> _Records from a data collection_

================================

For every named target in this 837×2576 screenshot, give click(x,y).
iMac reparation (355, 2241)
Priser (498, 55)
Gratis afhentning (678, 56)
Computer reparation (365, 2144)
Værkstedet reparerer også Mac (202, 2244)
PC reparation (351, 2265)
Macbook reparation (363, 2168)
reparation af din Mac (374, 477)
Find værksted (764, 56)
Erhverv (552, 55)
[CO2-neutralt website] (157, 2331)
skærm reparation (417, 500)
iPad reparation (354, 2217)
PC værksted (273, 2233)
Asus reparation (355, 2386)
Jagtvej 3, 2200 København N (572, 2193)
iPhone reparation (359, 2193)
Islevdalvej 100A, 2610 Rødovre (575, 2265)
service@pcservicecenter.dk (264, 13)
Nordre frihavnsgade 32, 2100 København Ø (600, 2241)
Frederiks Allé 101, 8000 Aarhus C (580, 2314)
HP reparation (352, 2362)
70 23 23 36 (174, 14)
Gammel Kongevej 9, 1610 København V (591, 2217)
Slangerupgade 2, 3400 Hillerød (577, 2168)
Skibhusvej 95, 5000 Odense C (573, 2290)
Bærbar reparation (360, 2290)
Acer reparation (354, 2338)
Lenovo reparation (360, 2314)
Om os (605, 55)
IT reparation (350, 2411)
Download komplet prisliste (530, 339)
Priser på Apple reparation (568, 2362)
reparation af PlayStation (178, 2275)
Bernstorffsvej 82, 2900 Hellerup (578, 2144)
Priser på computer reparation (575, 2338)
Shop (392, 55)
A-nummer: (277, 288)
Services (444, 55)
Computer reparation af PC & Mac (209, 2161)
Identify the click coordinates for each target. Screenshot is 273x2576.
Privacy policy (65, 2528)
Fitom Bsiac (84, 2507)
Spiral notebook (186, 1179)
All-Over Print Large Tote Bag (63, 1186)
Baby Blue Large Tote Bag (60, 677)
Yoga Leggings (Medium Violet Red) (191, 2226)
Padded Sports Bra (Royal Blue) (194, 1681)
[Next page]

================================

> _Task requirements_
Look through the entries and find each line that has the string "Large". Copy those lines.

> _Exercise result_
All-Over Print Large Tote Bag (63, 1186)
Baby Blue Large Tote Bag (60, 677)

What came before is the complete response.